Uma vez que já debatemos em ocasiões anteriores o que é que se deve entender por “feminino” nestes contextos, que nada tem a ver com uma identificação primária e epidérmica, mas política, assinalemos somente que Topografias se inscreve nesse tipo de publicações em que se assume uma posição combativa e integrada, mas sem quaisquer tipos de programatividade, manifesto ou sequer um discurso explícito. Dito isto, a possibilidade de compreender o seu contexto de produção, desde o selo da Piqui ao Encontro do Lady's Comic de Belo Horizonte, etc., seria possível destacar esses princípios de modo mais concreto e palpável.

O que queremos dizer é que é através das próprias obras que se espera que a obra de abertura temática seja cumprida. As seis histórias, todas com menos de 10 páginas, aqui reunidas, são bem distintas entre si em termos visuais, estruturais e de conteúdo narrativo. O próprio título e a capa aponta para a possibilidade plural de encontrar vários tipos de terreno, que mesmo sendo adjacentes, podem apresentar traços bem diversos e até contraditórios entre si. Todas as histórias têm em comum o facto de apresentarem protagonistas femininas. Em muitas delas, as confusas emoções do amor, da sexualidade, o ciúme e a melancolia que advém da dolorosa construção da identidade está mais do que patente. Em alguns casos, embrulhadas na fase da adolescência das personagens, noutros casos transfigurada numa ideia mítica de desenvolvimento dos povos, noutras ainda transmutada num contexto de fantasia, em que essas características ganham um outro tipo de ímpeto.

A primeira história é “Chuva de Verão”, de Julia Balthazar, uma história que, não fosse apenas uma cena de transição fantástica, poderia ser vista como um conto da trivialidade de uma conversa de duas amigas sobre a vida em geral e nada em particular. Segue-se “Frumello”, de Bárbara Malagoli, uma espécie de poema-épico-de-ficção-científica em que uma conquistadora sideral parece querer demonstrar o seu poder, mas o texto apresenta-nos antes uma frase longa, introspectiva, numa espécie de melancólica bonomia. “Teneusca”, de Taís Koshino, recorda, de alguma forma, o conto All Summer in a Day, de Bradbury, uma vez que a personagem-criança deste conto numa hipotética sociedade futura(ista) e alienígena perscruta através de um Museu da Memória do Futuro os preços difíceis que se têm de pagar para se poder assumir (se se conseguir aceder a eles) os papéis que se desejam para a nossa identidade. “Flagelo”, da autora Paula Almeida, que assina como Puiupo, arrasa com a noção de reprodução e maternidade através de um convoluto mas curto conto de ficção científica. Mariana Paraízo apresenta 5 páginas de um turbilhão feito de colagens de recortes de revistas e jornais, “Sátira latina”, apenas numa primeira abordagem parece não ser uma narrativa linear ou até coesa. Não deixando de não o ser, na verdade, há uma clara possibilidade de criarmos uma complexa rede de referências e associações que contribuem para uma ideia e intriga, um pouco à la Humument: no centro um naufrágio, no âmago, um trauma. Finalmente, a autora lovelove6, particularmente activa e militante no Brasil nesta frente, apresenta, com “Árvores”, uma espécie de pequeno mito sobre as declarações de amor e ciúme.
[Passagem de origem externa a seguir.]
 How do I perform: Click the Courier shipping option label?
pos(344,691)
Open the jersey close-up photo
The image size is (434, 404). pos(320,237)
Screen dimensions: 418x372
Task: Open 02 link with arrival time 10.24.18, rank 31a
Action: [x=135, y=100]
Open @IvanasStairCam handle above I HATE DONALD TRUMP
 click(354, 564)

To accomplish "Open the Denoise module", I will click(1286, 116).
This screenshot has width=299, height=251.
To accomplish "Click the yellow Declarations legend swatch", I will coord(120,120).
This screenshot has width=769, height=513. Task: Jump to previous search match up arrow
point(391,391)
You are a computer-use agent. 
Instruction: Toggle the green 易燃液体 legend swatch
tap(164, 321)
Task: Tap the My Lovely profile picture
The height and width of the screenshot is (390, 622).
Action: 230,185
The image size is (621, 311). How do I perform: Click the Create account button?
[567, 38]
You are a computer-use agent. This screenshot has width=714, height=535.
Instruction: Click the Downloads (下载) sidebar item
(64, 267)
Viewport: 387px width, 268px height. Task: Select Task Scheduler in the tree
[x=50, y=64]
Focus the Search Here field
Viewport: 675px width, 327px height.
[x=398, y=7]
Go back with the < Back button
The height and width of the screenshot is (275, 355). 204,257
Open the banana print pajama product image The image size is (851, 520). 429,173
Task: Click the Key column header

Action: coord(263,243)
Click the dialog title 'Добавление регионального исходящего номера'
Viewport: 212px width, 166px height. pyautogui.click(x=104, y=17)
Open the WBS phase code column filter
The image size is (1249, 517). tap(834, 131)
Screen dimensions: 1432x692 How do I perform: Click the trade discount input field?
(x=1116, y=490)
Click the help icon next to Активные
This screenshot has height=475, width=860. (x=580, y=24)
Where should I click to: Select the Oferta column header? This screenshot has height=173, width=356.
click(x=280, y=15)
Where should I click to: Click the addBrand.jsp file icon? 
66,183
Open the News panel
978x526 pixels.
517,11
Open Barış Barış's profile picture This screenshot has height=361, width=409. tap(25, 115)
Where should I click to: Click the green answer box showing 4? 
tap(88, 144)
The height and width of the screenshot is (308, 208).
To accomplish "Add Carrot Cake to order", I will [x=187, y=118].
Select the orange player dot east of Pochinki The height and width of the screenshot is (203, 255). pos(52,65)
Toda a publicação é impressa a duas cores, azuis (ou ciano; aqui pálido, ali eléctrico, agora sólido) e rosa (ou magenta; também em várias densidades), levando a efeitos de cruzamento bem diversos, mas em que nenhuma uma delas assume um papel menos importante. Algumas autoras têm um desenho sólido e estilizado, mas marcado pela abordagem manuscrita e gestual – os casos de Malagoli, lovelove6 e Puiupo) –, enquanto Koshino apresenta um desenho de linhas nervosas e naïfs, com uma composição densa e Balthazar inscreve-se naquela prestação moderna de manipulação de formas geométricas streamlined mas para criar aparentes estruturas orgânicas (aparentado a Deforge ou Baeza).

De uma forma simples, mas sólida e directa, estas autoras demonstram como é possível fazer valer certos princípios de integração temática e política, sem a necessidade de escolher discursos explícitos. E é com estas ficções, ora mais narrativas ora mais líricas ora mais elípticas, que conseguem lançar uma semente de possibilidades expressivas de maturar esses mesmos temas.

Nota final: agradecimentos ao colectivo, pela oferta da publicação, e M.F., pelo pombo-correio. As imagens foram todas colhidas da internet.